- **Task**: The answer must consist of each line below that holds the word "pixels", copied as it stands.

- **Data shown**:
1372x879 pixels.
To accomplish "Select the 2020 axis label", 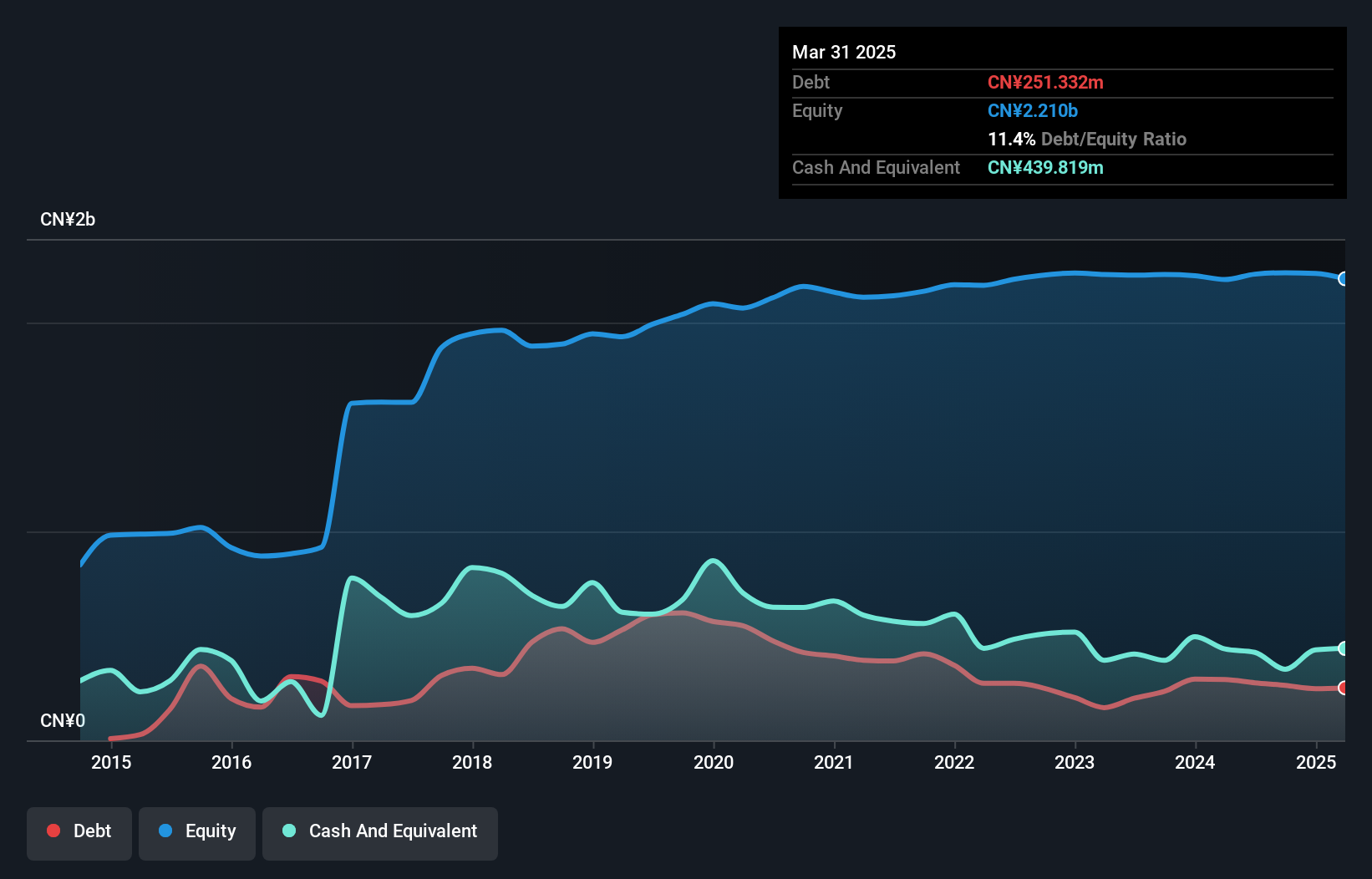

--

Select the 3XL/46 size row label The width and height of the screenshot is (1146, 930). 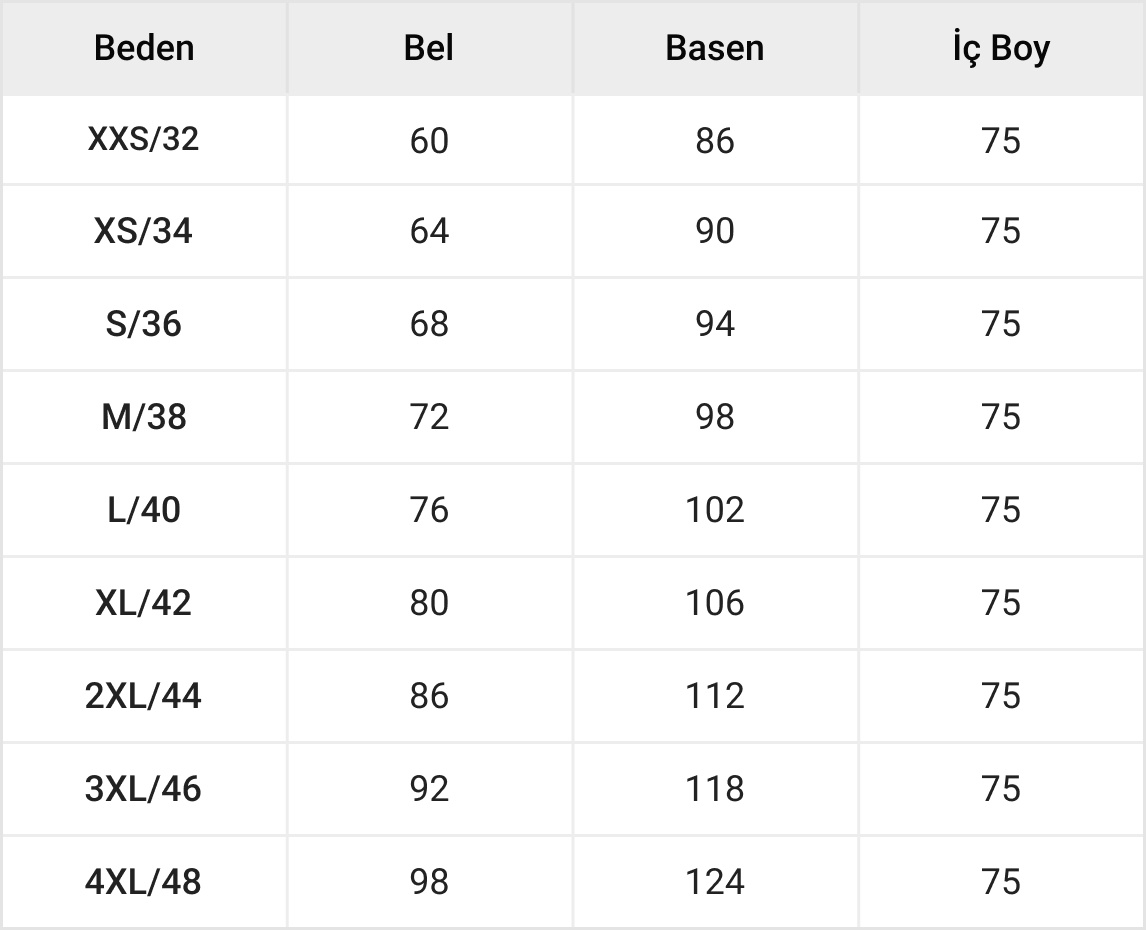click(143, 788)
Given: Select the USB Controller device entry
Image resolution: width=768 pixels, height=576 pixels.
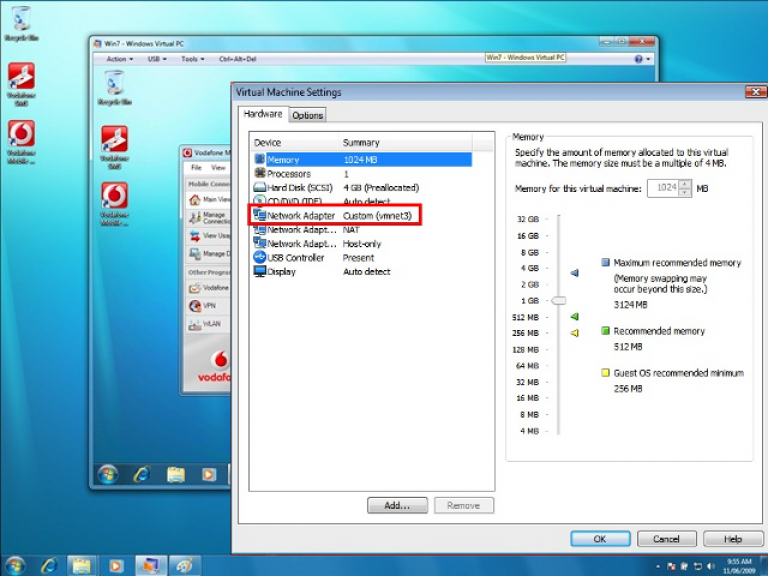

--

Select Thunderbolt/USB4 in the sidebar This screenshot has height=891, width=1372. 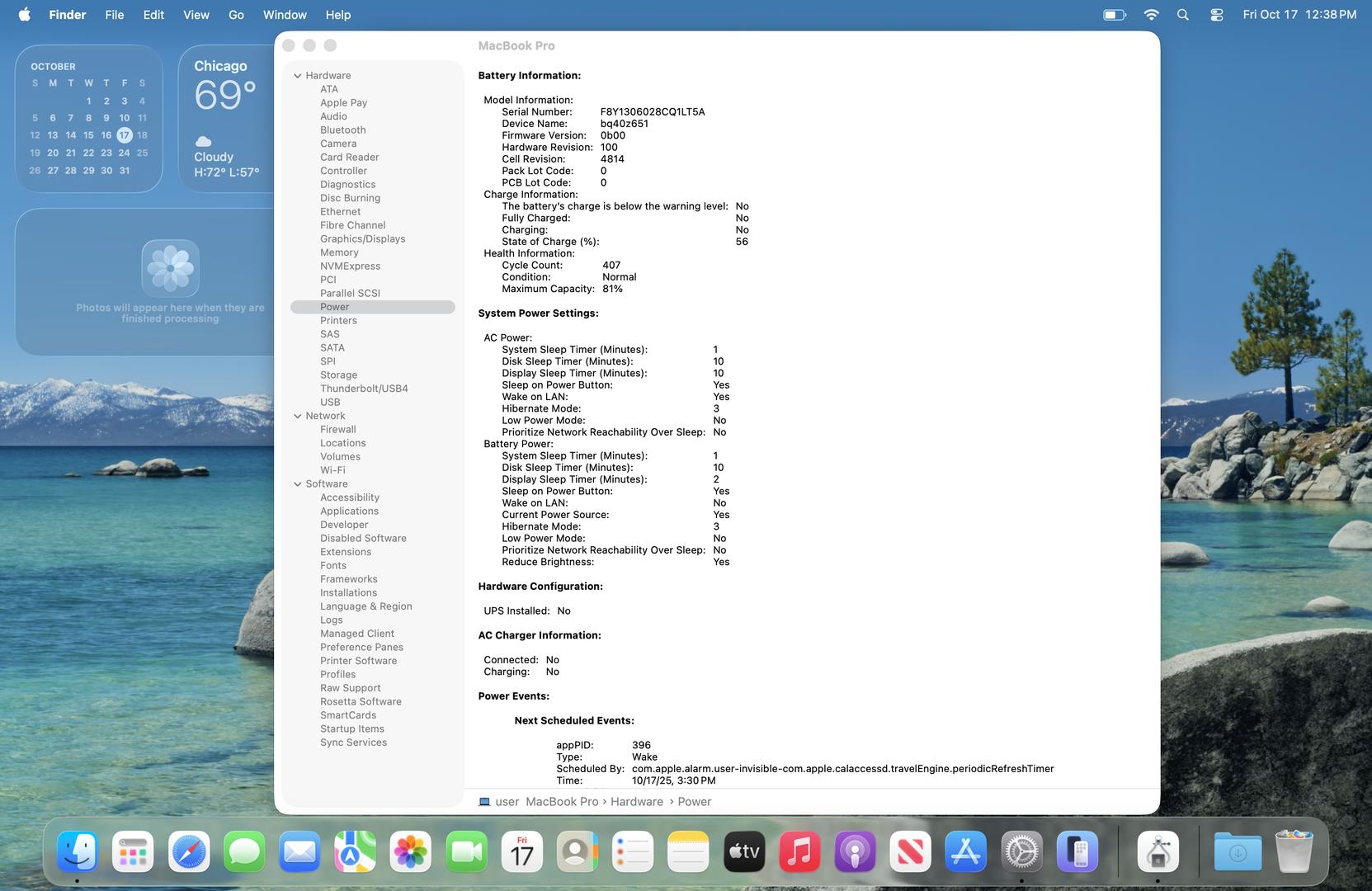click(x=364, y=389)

- **Result**:
1372x879 pixels.
Image resolution: width=768 pixels, height=576 pixels.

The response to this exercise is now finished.